------ Data records ------

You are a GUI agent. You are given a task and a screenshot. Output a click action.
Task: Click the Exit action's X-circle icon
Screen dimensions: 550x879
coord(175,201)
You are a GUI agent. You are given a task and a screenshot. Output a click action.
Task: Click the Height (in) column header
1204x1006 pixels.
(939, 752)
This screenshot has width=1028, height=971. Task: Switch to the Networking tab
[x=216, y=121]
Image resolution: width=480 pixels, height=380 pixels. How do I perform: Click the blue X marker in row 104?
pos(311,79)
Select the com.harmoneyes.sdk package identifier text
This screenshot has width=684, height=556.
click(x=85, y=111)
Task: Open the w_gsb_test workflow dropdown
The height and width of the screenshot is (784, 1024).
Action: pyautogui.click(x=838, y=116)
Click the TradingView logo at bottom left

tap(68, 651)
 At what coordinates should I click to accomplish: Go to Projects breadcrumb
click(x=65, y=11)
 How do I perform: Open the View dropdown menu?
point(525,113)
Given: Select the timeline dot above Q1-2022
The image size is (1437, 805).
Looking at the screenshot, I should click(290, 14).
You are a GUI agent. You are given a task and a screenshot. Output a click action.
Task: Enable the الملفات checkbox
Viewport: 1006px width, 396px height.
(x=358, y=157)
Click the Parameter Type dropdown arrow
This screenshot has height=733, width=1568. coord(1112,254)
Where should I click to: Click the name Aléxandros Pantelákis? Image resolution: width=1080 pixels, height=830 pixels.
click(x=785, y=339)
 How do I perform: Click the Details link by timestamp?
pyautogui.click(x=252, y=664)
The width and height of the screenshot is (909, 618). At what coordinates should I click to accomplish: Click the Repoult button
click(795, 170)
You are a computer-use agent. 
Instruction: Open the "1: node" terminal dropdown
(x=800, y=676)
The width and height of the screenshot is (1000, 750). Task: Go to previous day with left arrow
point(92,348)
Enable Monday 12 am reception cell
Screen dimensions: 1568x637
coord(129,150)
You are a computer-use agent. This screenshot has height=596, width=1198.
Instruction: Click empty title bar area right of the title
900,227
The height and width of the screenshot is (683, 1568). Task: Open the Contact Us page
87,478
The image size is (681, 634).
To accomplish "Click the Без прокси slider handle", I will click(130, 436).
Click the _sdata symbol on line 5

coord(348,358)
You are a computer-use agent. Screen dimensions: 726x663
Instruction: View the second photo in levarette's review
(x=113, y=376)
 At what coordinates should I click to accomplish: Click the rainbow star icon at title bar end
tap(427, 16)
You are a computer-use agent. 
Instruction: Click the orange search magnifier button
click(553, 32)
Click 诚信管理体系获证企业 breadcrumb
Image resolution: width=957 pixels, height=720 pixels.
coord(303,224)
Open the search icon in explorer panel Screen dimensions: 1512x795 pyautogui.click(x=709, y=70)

------

### Exercise objective
What is needed is an exact copy of all the entries.

### Written reply
You are a GUI agent. You are given a task and a screenshot. Output a click action.
Task: Click the Exit action's X-circle icon
Screen dimensions: 550x879
coord(175,201)
You are a GUI agent. You are given a task and a screenshot. Output a click action.
Task: Click the Height (in) column header
1204x1006 pixels.
(939, 752)
This screenshot has width=1028, height=971. Task: Switch to the Networking tab
[x=216, y=121]
Image resolution: width=480 pixels, height=380 pixels. How do I perform: Click the blue X marker in row 104?
pos(311,79)
Select the com.harmoneyes.sdk package identifier text
This screenshot has width=684, height=556.
click(x=85, y=111)
Task: Open the w_gsb_test workflow dropdown
The height and width of the screenshot is (784, 1024).
Action: pyautogui.click(x=838, y=116)
Click the TradingView logo at bottom left

tap(68, 651)
 At what coordinates should I click to accomplish: Go to Projects breadcrumb
click(x=65, y=11)
 How do I perform: Open the View dropdown menu?
point(525,113)
Given: Select the timeline dot above Q1-2022
The image size is (1437, 805).
Looking at the screenshot, I should click(290, 14).
You are a GUI agent. You are given a task and a screenshot. Output a click action.
Task: Enable the الملفات checkbox
Viewport: 1006px width, 396px height.
(x=358, y=157)
Click the Parameter Type dropdown arrow
This screenshot has height=733, width=1568. coord(1112,254)
Where should I click to: Click the name Aléxandros Pantelákis? Image resolution: width=1080 pixels, height=830 pixels.
click(x=785, y=339)
 How do I perform: Click the Details link by timestamp?
pyautogui.click(x=252, y=664)
The width and height of the screenshot is (909, 618). At what coordinates should I click to accomplish: Click the Repoult button
click(795, 170)
You are a computer-use agent. 
Instruction: Open the "1: node" terminal dropdown
(x=800, y=676)
The width and height of the screenshot is (1000, 750). Task: Go to previous day with left arrow
point(92,348)
Enable Monday 12 am reception cell
Screen dimensions: 1568x637
coord(129,150)
You are a computer-use agent. This screenshot has height=596, width=1198.
Instruction: Click empty title bar area right of the title
900,227
The height and width of the screenshot is (683, 1568). Task: Open the Contact Us page
87,478
The image size is (681, 634).
To accomplish "Click the Без прокси slider handle", I will click(130, 436).
Click the _sdata symbol on line 5

coord(348,358)
You are a computer-use agent. Screen dimensions: 726x663
Instruction: View the second photo in levarette's review
(x=113, y=376)
 At what coordinates should I click to accomplish: Click the rainbow star icon at title bar end
tap(427, 16)
You are a computer-use agent. 
Instruction: Click the orange search magnifier button
click(553, 32)
Click 诚信管理体系获证企业 breadcrumb
Image resolution: width=957 pixels, height=720 pixels.
coord(303,224)
Open the search icon in explorer panel Screen dimensions: 1512x795 pyautogui.click(x=709, y=70)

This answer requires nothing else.